> **WHAT YOU NEED TO DO**
Reproduce the data below, substituting "Screen size" for every occurrence of "Screen dimensions" and leaving everything else unchanged.

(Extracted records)

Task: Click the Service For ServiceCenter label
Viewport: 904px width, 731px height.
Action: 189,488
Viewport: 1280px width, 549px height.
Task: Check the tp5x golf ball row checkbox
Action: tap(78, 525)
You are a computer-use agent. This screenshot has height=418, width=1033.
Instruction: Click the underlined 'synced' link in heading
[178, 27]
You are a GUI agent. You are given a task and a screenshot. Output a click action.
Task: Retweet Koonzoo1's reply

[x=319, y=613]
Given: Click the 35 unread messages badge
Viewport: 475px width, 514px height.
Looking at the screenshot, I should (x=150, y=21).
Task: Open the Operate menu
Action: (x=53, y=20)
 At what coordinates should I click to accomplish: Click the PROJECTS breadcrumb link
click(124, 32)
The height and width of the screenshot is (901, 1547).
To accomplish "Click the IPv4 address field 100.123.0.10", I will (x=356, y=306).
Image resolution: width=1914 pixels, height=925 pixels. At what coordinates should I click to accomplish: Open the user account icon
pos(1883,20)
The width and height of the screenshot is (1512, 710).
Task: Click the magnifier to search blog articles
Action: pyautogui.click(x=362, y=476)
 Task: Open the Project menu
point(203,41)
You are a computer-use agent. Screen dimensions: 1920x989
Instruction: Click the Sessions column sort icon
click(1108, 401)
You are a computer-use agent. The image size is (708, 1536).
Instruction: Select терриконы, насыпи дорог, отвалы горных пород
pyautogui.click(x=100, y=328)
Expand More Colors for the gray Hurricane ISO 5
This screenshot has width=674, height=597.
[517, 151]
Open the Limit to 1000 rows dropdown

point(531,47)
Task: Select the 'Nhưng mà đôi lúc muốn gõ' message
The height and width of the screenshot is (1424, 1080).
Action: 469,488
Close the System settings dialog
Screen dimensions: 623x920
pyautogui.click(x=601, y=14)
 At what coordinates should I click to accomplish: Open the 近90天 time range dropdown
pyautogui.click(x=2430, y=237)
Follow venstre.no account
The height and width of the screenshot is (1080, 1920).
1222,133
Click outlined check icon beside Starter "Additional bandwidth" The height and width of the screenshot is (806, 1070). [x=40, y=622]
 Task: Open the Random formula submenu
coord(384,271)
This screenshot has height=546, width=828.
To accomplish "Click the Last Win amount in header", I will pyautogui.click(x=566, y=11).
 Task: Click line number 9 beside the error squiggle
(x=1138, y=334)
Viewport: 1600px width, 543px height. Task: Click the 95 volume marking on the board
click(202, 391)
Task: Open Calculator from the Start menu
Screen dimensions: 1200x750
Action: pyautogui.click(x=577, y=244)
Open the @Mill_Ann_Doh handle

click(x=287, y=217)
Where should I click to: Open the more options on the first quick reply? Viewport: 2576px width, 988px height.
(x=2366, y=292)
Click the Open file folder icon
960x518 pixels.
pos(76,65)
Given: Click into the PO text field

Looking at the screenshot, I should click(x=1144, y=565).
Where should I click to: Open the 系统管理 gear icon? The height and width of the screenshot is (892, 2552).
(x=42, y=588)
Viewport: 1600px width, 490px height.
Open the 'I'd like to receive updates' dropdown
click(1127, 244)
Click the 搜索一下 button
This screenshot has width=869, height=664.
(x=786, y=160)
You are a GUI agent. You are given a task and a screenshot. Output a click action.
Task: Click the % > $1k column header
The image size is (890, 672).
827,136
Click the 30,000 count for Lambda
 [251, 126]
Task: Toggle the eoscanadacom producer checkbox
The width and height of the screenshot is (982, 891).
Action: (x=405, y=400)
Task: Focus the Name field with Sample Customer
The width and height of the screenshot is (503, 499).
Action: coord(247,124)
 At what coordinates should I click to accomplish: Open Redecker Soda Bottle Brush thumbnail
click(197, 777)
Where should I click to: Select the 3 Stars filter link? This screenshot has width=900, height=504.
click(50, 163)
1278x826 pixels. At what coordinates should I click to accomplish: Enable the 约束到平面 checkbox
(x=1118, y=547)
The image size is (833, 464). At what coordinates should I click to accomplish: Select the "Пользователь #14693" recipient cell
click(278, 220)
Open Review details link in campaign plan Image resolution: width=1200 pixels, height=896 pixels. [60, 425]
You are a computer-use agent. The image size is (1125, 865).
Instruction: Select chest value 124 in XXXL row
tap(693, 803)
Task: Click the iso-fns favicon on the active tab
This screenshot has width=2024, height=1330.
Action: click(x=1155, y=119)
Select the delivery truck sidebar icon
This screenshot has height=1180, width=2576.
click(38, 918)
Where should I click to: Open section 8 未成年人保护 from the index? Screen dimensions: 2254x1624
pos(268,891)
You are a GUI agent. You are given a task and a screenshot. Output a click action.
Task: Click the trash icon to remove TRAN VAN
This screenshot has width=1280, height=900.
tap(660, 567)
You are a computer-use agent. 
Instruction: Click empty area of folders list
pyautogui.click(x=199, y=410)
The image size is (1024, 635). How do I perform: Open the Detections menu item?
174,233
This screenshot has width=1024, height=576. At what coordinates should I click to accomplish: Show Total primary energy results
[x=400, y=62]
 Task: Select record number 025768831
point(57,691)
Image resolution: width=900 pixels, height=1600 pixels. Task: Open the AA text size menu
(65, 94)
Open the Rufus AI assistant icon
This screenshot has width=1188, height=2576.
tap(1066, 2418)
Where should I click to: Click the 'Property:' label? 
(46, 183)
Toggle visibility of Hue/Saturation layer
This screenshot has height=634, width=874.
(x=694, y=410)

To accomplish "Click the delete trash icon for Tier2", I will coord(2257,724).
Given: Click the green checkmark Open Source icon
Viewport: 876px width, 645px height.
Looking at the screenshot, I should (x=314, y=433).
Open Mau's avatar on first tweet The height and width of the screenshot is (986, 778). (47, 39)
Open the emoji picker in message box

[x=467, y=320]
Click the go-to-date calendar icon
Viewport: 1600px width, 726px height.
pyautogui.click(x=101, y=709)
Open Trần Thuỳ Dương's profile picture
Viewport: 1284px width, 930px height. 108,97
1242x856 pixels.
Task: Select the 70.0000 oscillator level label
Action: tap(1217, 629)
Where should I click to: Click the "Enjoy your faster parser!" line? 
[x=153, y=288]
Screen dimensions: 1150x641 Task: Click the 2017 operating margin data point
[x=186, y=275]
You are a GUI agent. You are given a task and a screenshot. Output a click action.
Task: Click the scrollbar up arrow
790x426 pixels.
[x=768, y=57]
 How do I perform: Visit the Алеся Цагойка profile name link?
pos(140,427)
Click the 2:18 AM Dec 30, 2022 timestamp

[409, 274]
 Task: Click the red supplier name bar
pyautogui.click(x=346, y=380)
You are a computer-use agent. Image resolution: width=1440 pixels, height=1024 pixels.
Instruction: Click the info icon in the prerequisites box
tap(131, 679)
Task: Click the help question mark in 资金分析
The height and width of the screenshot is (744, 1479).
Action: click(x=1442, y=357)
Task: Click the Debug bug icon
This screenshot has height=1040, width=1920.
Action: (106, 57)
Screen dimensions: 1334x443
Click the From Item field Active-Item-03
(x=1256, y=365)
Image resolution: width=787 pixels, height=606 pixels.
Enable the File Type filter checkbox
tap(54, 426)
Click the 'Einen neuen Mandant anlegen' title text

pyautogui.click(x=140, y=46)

> **OUTPUT**
Task: Click the Service For ServiceCenter label
Viewport: 904px width, 731px height.
Action: 189,488
Viewport: 1280px width, 549px height.
Task: Check the tp5x golf ball row checkbox
Action: tap(78, 525)
You are a computer-use agent. This screenshot has height=418, width=1033.
Instruction: Click the underlined 'synced' link in heading
[178, 27]
You are a GUI agent. You are given a task and a screenshot. Output a click action.
Task: Retweet Koonzoo1's reply

[x=319, y=613]
Given: Click the 35 unread messages badge
Viewport: 475px width, 514px height.
Looking at the screenshot, I should (x=150, y=21).
Task: Open the Operate menu
Action: (x=53, y=20)
 At what coordinates should I click to accomplish: Click the PROJECTS breadcrumb link
click(124, 32)
The height and width of the screenshot is (901, 1547).
To accomplish "Click the IPv4 address field 100.123.0.10", I will (x=356, y=306).
Image resolution: width=1914 pixels, height=925 pixels. At what coordinates should I click to accomplish: Open the user account icon
pos(1883,20)
The width and height of the screenshot is (1512, 710).
Task: Click the magnifier to search blog articles
Action: pyautogui.click(x=362, y=476)
 Task: Open the Project menu
point(203,41)
You are a computer-use agent. Screen size: 1920x989
Instruction: Click the Sessions column sort icon
click(1108, 401)
You are a computer-use agent. The image size is (708, 1536).
Instruction: Select терриконы, насыпи дорог, отвалы горных пород
pyautogui.click(x=100, y=328)
Expand More Colors for the gray Hurricane ISO 5
This screenshot has width=674, height=597.
[517, 151]
Open the Limit to 1000 rows dropdown

point(531,47)
Task: Select the 'Nhưng mà đôi lúc muốn gõ' message
The height and width of the screenshot is (1424, 1080).
Action: 469,488
Close the System settings dialog
Screen size: 623x920
pyautogui.click(x=601, y=14)
 At what coordinates should I click to accomplish: Open the 近90天 time range dropdown
pyautogui.click(x=2430, y=237)
Follow venstre.no account
The height and width of the screenshot is (1080, 1920).
1222,133
Click outlined check icon beside Starter "Additional bandwidth" The height and width of the screenshot is (806, 1070). [x=40, y=622]
 Task: Open the Random formula submenu
coord(384,271)
This screenshot has height=546, width=828.
To accomplish "Click the Last Win amount in header", I will pyautogui.click(x=566, y=11).
 Task: Click line number 9 beside the error squiggle
(x=1138, y=334)
Viewport: 1600px width, 543px height. Task: Click the 95 volume marking on the board
click(202, 391)
Task: Open Calculator from the Start menu
Screen size: 1200x750
Action: pyautogui.click(x=577, y=244)
Open the @Mill_Ann_Doh handle

click(x=287, y=217)
Where should I click to: Open the more options on the first quick reply? Viewport: 2576px width, 988px height.
(x=2366, y=292)
Click the Open file folder icon
960x518 pixels.
pos(76,65)
Given: Click into the PO text field

Looking at the screenshot, I should click(x=1144, y=565).
Where should I click to: Open the 系统管理 gear icon? The height and width of the screenshot is (892, 2552).
(x=42, y=588)
Viewport: 1600px width, 490px height.
Open the 'I'd like to receive updates' dropdown
click(1127, 244)
Click the 搜索一下 button
This screenshot has width=869, height=664.
(x=786, y=160)
You are a GUI agent. You are given a task and a screenshot. Output a click action.
Task: Click the % > $1k column header
The image size is (890, 672).
827,136
Click the 30,000 count for Lambda
 [251, 126]
Task: Toggle the eoscanadacom producer checkbox
The width and height of the screenshot is (982, 891).
Action: (x=405, y=400)
Task: Focus the Name field with Sample Customer
The width and height of the screenshot is (503, 499).
Action: coord(247,124)
 At what coordinates should I click to accomplish: Open Redecker Soda Bottle Brush thumbnail
click(197, 777)
Where should I click to: Select the 3 Stars filter link? This screenshot has width=900, height=504.
click(50, 163)
1278x826 pixels. At what coordinates should I click to accomplish: Enable the 约束到平面 checkbox
(x=1118, y=547)
The image size is (833, 464). At what coordinates should I click to accomplish: Select the "Пользователь #14693" recipient cell
click(278, 220)
Open Review details link in campaign plan Image resolution: width=1200 pixels, height=896 pixels. [60, 425]
You are a computer-use agent. The image size is (1125, 865).
Instruction: Select chest value 124 in XXXL row
tap(693, 803)
Task: Click the iso-fns favicon on the active tab
This screenshot has width=2024, height=1330.
Action: click(x=1155, y=119)
Select the delivery truck sidebar icon
This screenshot has height=1180, width=2576.
click(38, 918)
Where should I click to: Open section 8 未成年人保护 from the index? Screen size: 2254x1624
pos(268,891)
You are a GUI agent. You are given a task and a screenshot. Output a click action.
Task: Click the trash icon to remove TRAN VAN
This screenshot has width=1280, height=900.
tap(660, 567)
You are a computer-use agent. 
Instruction: Click empty area of folders list
pyautogui.click(x=199, y=410)
The image size is (1024, 635). How do I perform: Open the Detections menu item?
174,233
This screenshot has width=1024, height=576. At what coordinates should I click to accomplish: Show Total primary energy results
[x=400, y=62]
 Task: Select record number 025768831
point(57,691)
Image resolution: width=900 pixels, height=1600 pixels. Task: Open the AA text size menu
(65, 94)
Open the Rufus AI assistant icon
This screenshot has width=1188, height=2576.
tap(1066, 2418)
Where should I click to: Click the 'Property:' label? 
(46, 183)
Toggle visibility of Hue/Saturation layer
This screenshot has height=634, width=874.
(x=694, y=410)

To accomplish "Click the delete trash icon for Tier2", I will coord(2257,724).
Given: Click the green checkmark Open Source icon
Viewport: 876px width, 645px height.
Looking at the screenshot, I should (x=314, y=433).
Open Mau's avatar on first tweet The height and width of the screenshot is (986, 778). (47, 39)
Open the emoji picker in message box

[x=467, y=320]
Click the go-to-date calendar icon
Viewport: 1600px width, 726px height.
pyautogui.click(x=101, y=709)
Open Trần Thuỳ Dương's profile picture
Viewport: 1284px width, 930px height. 108,97
1242x856 pixels.
Task: Select the 70.0000 oscillator level label
Action: tap(1217, 629)
Where should I click to: Click the "Enjoy your faster parser!" line? 
[x=153, y=288]
Screen size: 1150x641 Task: Click the 2017 operating margin data point
[x=186, y=275]
You are a GUI agent. You are given a task and a screenshot. Output a click action.
Task: Click the scrollbar up arrow
790x426 pixels.
[x=768, y=57]
 How do I perform: Visit the Алеся Цагойка profile name link?
pos(140,427)
Click the 2:18 AM Dec 30, 2022 timestamp

[409, 274]
 Task: Click the red supplier name bar
pyautogui.click(x=346, y=380)
You are a computer-use agent. Image resolution: width=1440 pixels, height=1024 pixels.
Instruction: Click the info icon in the prerequisites box
tap(131, 679)
Task: Click the help question mark in 资金分析
The height and width of the screenshot is (744, 1479).
Action: click(x=1442, y=357)
Task: Click the Debug bug icon
This screenshot has height=1040, width=1920.
Action: (106, 57)
Screen size: 1334x443
Click the From Item field Active-Item-03
(x=1256, y=365)
Image resolution: width=787 pixels, height=606 pixels.
Enable the File Type filter checkbox
tap(54, 426)
Click the 'Einen neuen Mandant anlegen' title text

pyautogui.click(x=140, y=46)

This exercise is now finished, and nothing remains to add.